Passage given:
────────

Butlers Chocolates is an Irish owned manufacturer of luxury chocolate and chocolate products which operates from a custom-built production facility in North Dublin. Founded by Marion Bailey, the manufacturer produces a wide range of confectionery products including chocolate bars, truffles, fudge, toffee, chocolate eggs and seasonal novelties. The company has also created a chain of Butlers Chocolate Cafes. The name should not be confused with the medieval Irish noble family, the Butler dynasty.

History
Butlers chocolates was founded in 1932 by Ms Bailey-Butler. Based in Dublin's Lad Lane, Ms. Bailey-Butler developed a range of handmade chocolates.

In 1959 the company was purchased by Mr. Seamus Sorensen and in 1984 the Butlers Irish Chocolates brand was born. The company was named in memory of Ms. Marion Bailey-Butler.

Five years later, in 1989 Butlers Chocolates first retail outlet opened in Grafton Street in Dublin City Centre. Since then retail outlets have opened up all over Ireland. Butler's have also expanded into the market in the United Kingdom with the opening of the company's first UK cafe in Westfield London and their chocolates are now widely available in most major airports throughout the UK and at Waitrose stores.

In 1989 Butlers Chocolate Cafe opened Dublin's Wicklow Street. To date fourteen Butlers Chocolate Cafes have opened, including 2 franchises in New Zealand.

In 2003 Butlers Chocolates relocated to Clonshaugh, Dublin 17.

From 2006 to the present day Butlers have developed new products, launching their first organic chocolate range, dark chocolate selection, 200g Chocolate cube range, Butlers Chocolate Café ice cream as well as Take Home Ice Cream amongst others. Also in collaboration, Butlers Chocolates launched a range of chocolates with Irish Fashion designer, Orla Kiely.

────────

Written instruction: Can you return, word for word, the stretch of the Butlers Chocolates passage from "In 1959 the" through "at Waitrose stores."?

Data excerpt:
────────

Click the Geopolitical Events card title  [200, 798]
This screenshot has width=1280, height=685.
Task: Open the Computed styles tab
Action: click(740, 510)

────────

Result of this exercise:
In 1959 the company was purchased by Mr. Seamus Sorensen and in 1984 the Butlers Irish Chocolates brand was born. The company was named in memory of Ms. Marion Bailey-Butler.

Five years later, in 1989 Butlers Chocolates first retail outlet opened in Grafton Street in Dublin City Centre. Since then retail outlets have opened up all over Ireland. Butler's have also expanded into the market in the United Kingdom with the opening of the company's first UK cafe in Westfield London and their chocolates are now widely available in most major airports throughout the UK and at Waitrose stores.